Statistical analysis

Due to the observational (non-randomized) nature of this data, propensity score matching was used to minimize the effects of confounding when assessing differences in patient demographics and surgical characteristics between outpatient and inpatient thyroidectomies. The propensity score is the probability of treatment group conditional on observed baseline characteristics.

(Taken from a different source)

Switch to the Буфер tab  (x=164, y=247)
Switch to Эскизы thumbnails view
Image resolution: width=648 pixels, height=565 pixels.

In this study, the probability for undergoing an inpatient thyroidectomy procedure (propensity score) was calculated for each patient based on age, sex, body mass index, diabetes, smoking status, dyspnea, chronic obstructive pulmonary disease, congestive heart failure, hypertension, disseminated cancer, steroid use, bleeding disorder, ASA classification, RVUs and surgical duration. Inpatient thyroidectomies were one-to-one matched without replacement to an outpatient thyroidectomy with the nearest propensity score, using a caliper of 0.10. If such a match was not available, the patient was eliminated.

Prior to matching, pre-operative demographics, comorbidities and surgical characteristics were compared using unpaired Student’s t test for continuous variables, and Chi-Square Test for binary variables. Pre-operative demographics were compared in the matched cohorts using paired t-tests for continuous variables, and McNemar’s Test for binary variables.

After propensity score matching, differences in outcome rates of the matched cohorts were assessed using McNemar’s test for matched data. Relative risks were calculated, as were risk differences. The rates of events between outpatient thyroidectomy and inpatient thyroidectomy were compared for outcomes at 30 days post procedure. To adjust for multiple endpoint testing, an adjusted p-value was calculated to correct for False Discovery Rate (FDR).

All statistical analyses were conducted with the use of SAS software version 9.4 (SAS Institute Inc., Cary, North Carolina).